##### Supplied material #####

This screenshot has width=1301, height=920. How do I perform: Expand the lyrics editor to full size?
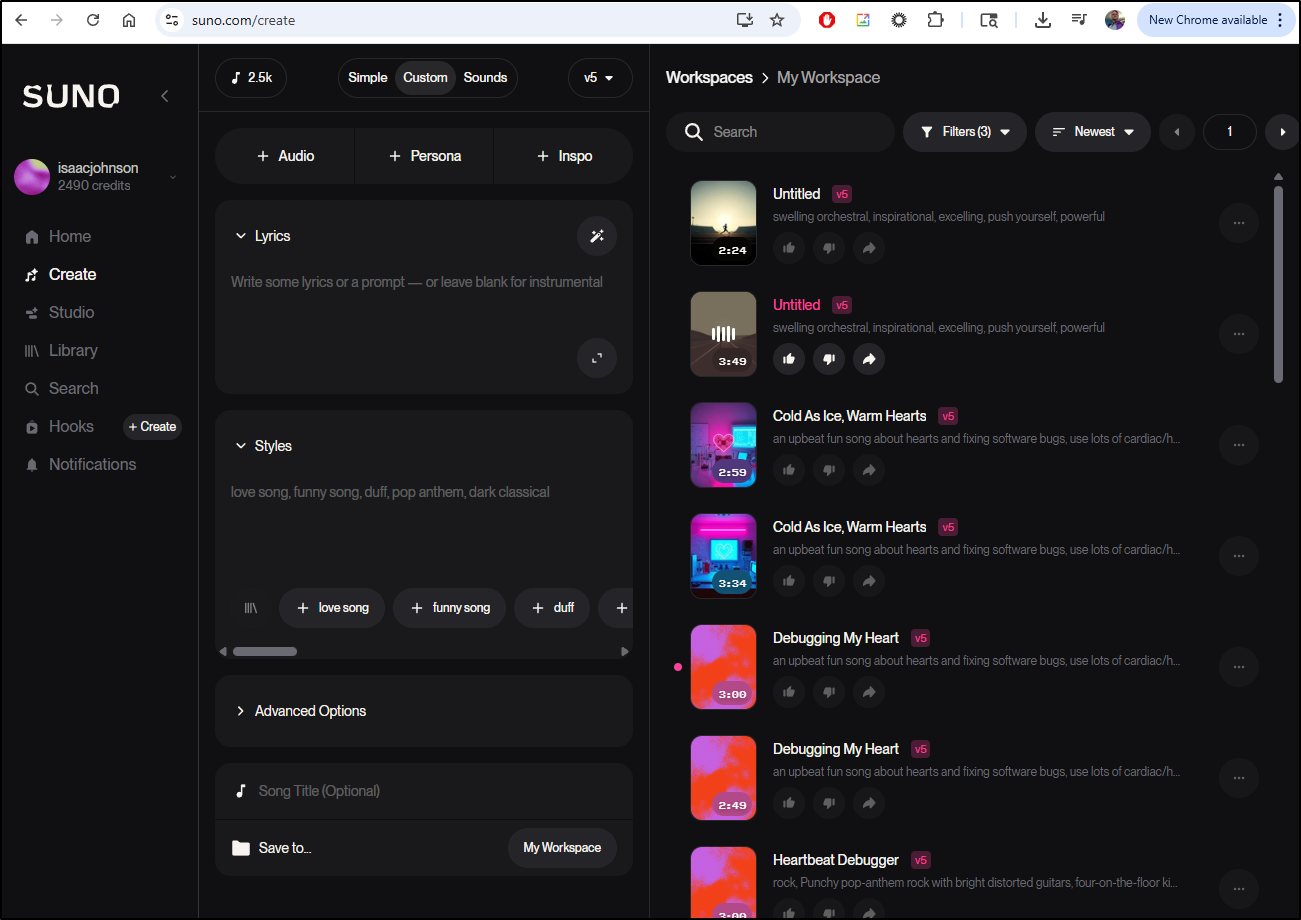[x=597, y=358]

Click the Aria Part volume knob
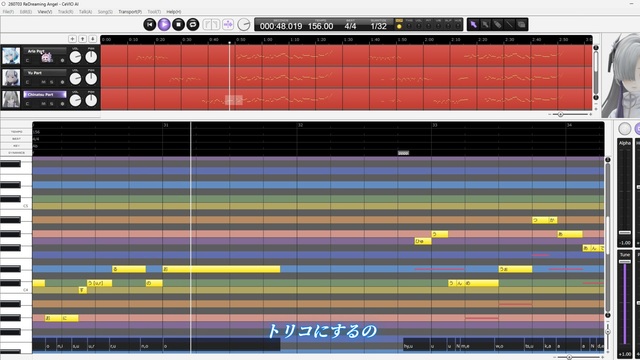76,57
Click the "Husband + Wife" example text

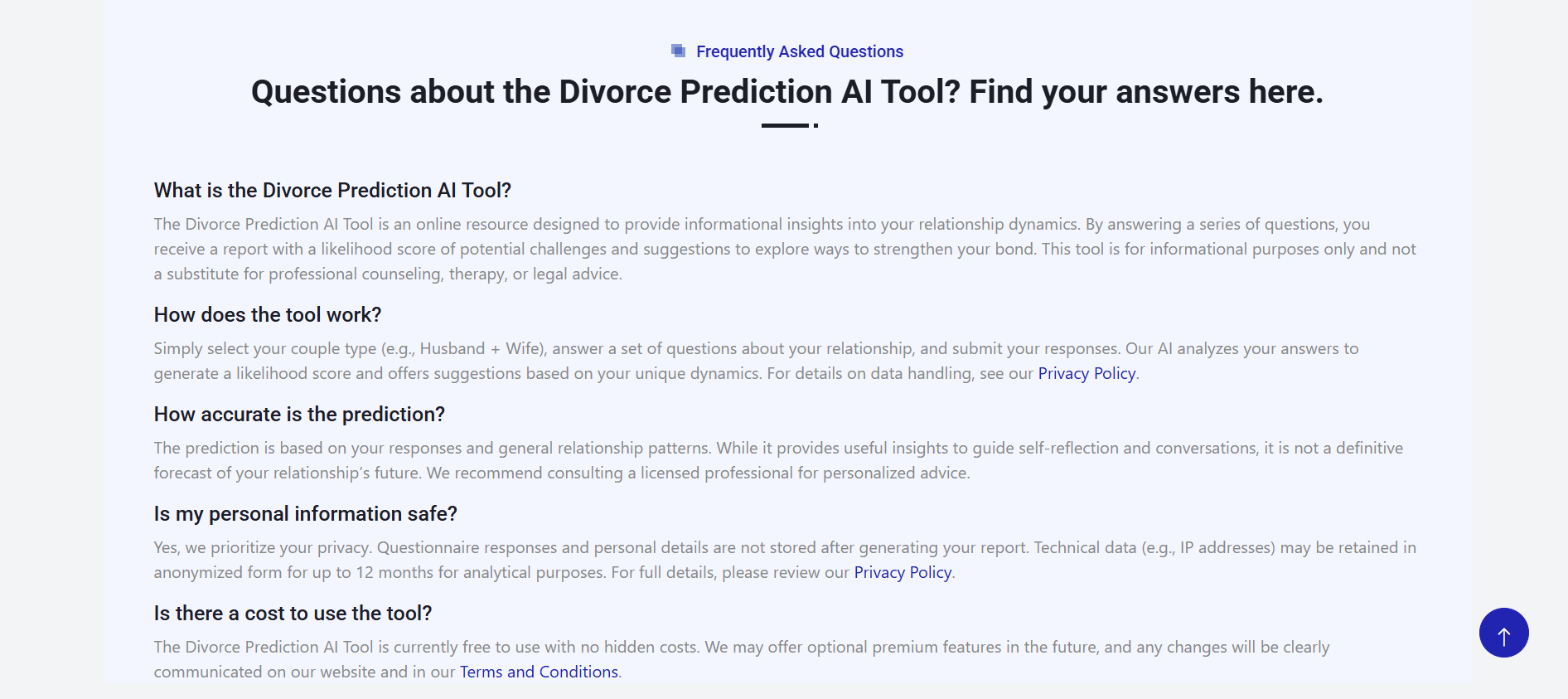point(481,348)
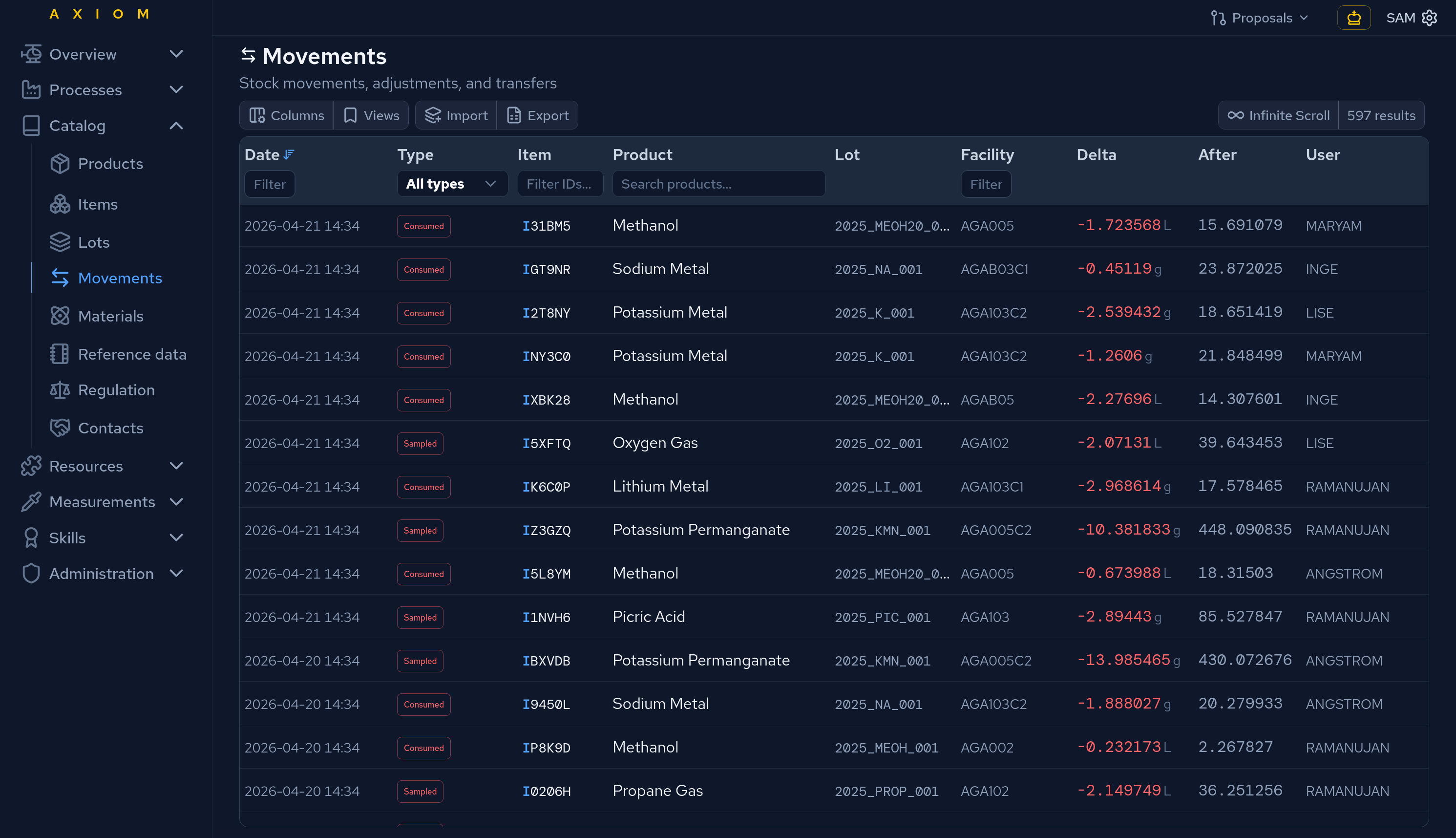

#####

> **Given problem**: Return these rows line for line, without the pictures.

> **Final answer**:
This screenshot has width=1301, height=920. How do I perform: Expand the lyrics editor to full size?
[x=597, y=358]

Click the Aria Part volume knob
76,57
Click the "Husband + Wife" example text

point(481,348)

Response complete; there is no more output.